Among the key recommendations, the Senate indicated its intention to pass the bill with minor adjustments, including the removal of nonfungible tokens (NFTs) from the definition of regulated digital assets. Additionally, lawmakers proposed excluding specific asset-based tokens, such as the Gold and Silver Standard and the BetaCarbon Token, from the definition of stablecoins.
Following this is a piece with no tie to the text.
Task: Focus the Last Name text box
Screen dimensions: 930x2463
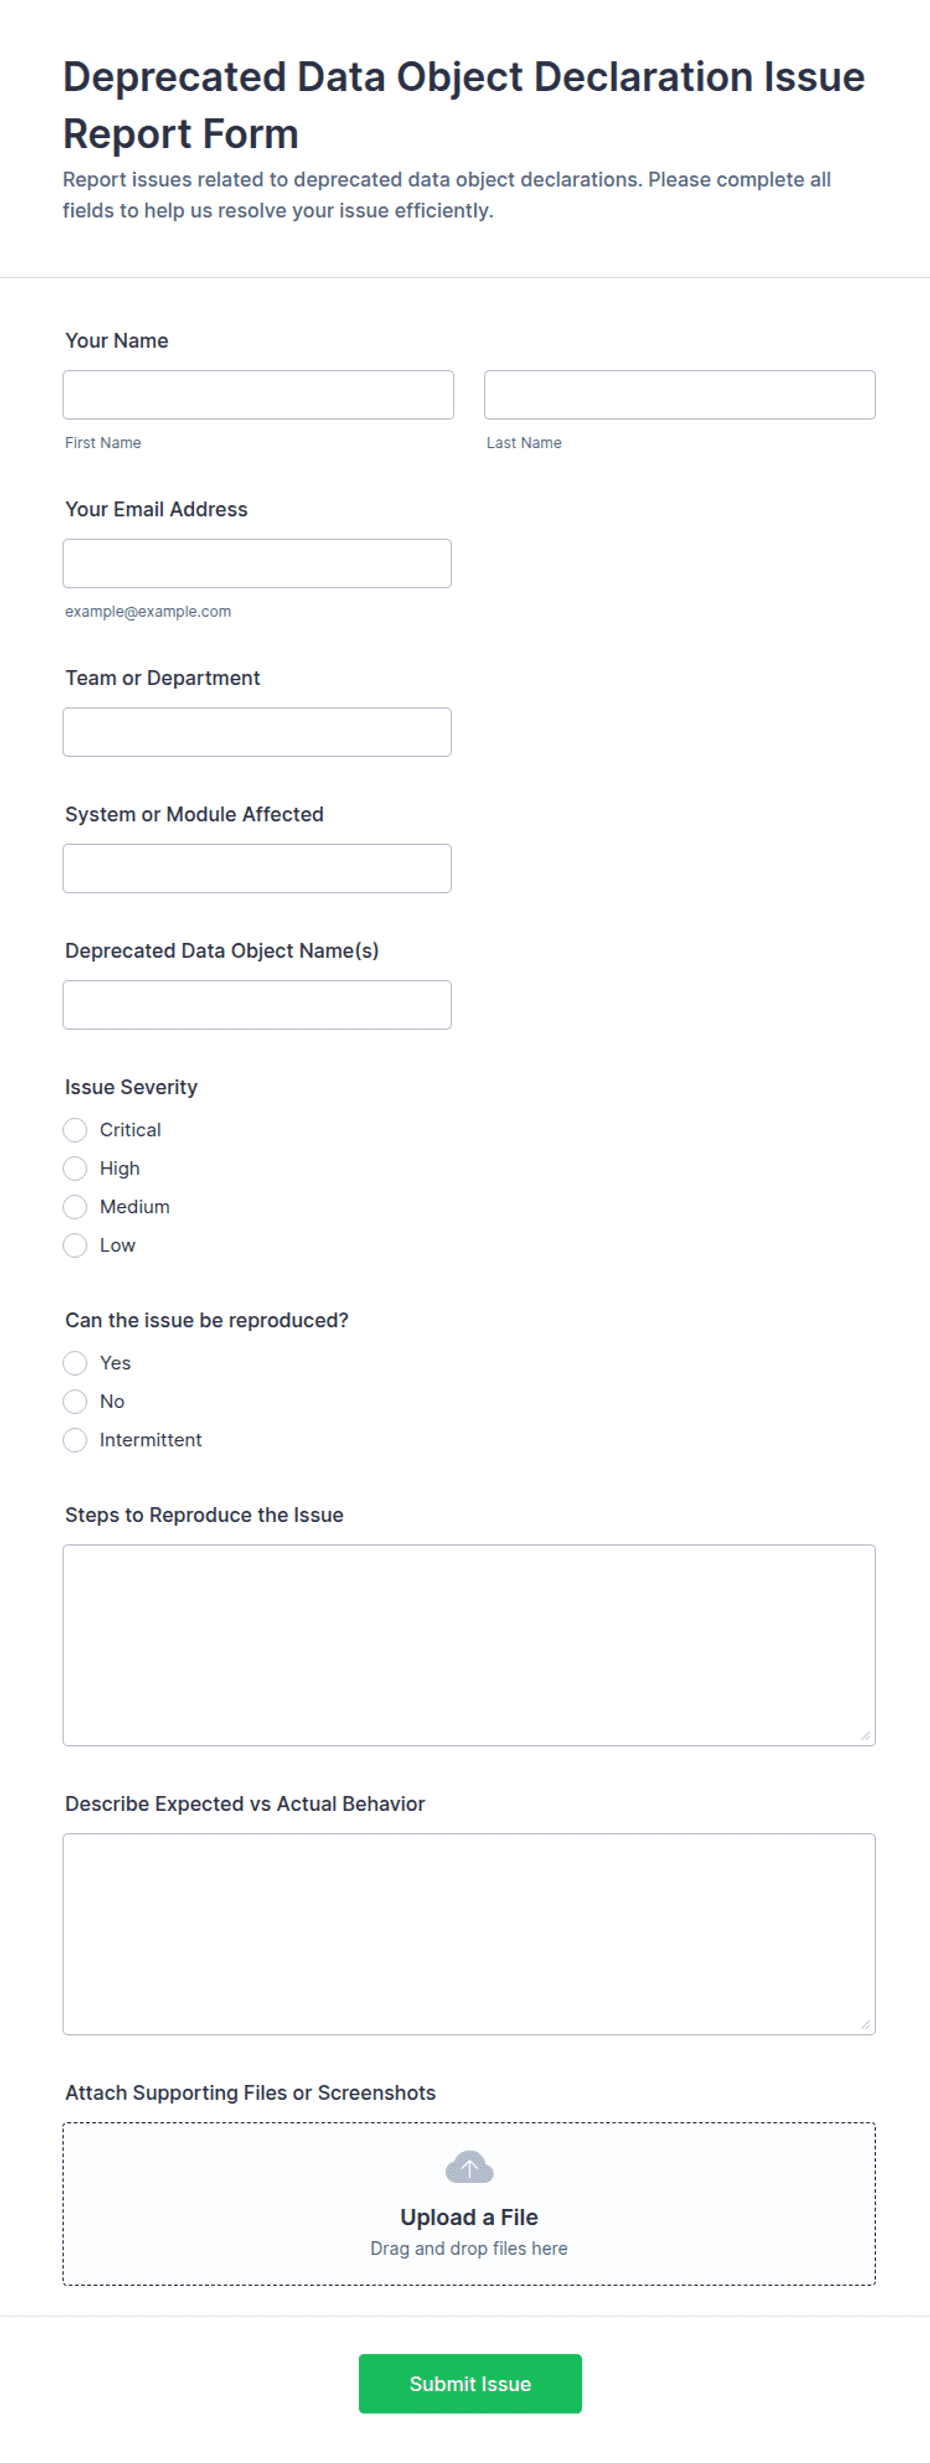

They also suggested extending the transition period from three to nine months.
The report called for the Board of Taxation to conduct a review of the tax treatment of digital assets and transactions in Australia, aiming to introduce legislation in early 2024. Furthermore, the government was urged to fully implement the recommendations of the Council of Financial Regulators to address the issue of debanking in Australia, as it was recognized that banks reducing services to cryptocurrency firms could have adverse consequences, potentially pushing the industry underground.
The document highlighted concerns about the impact of the government’s approach to digital asset regulation on Australian consumers and investment. The Senate viewed Senator Bragg’s bill as a significant step toward establishing a comprehensive digital asset regulatory framework, contrasting it with the previous government’s crypto agenda, which they asserted had been abandoned to the detriment of Australians.
In March, Senator Bragg introduced the “Digital Assets (Market Regulation) Bill 2023” to safeguard consumers and promote investor interests. The draft bill outlined regulatory recommendations related to stablecoins, exchange licensing, and custody requirements.
Notably, the Senate Committee’s report was delayed beyond its original anticipated release date. Initially scheduled for August 2nd, the reporting date was extended to August 16th, then to August 25th, before being finalized on September 4th.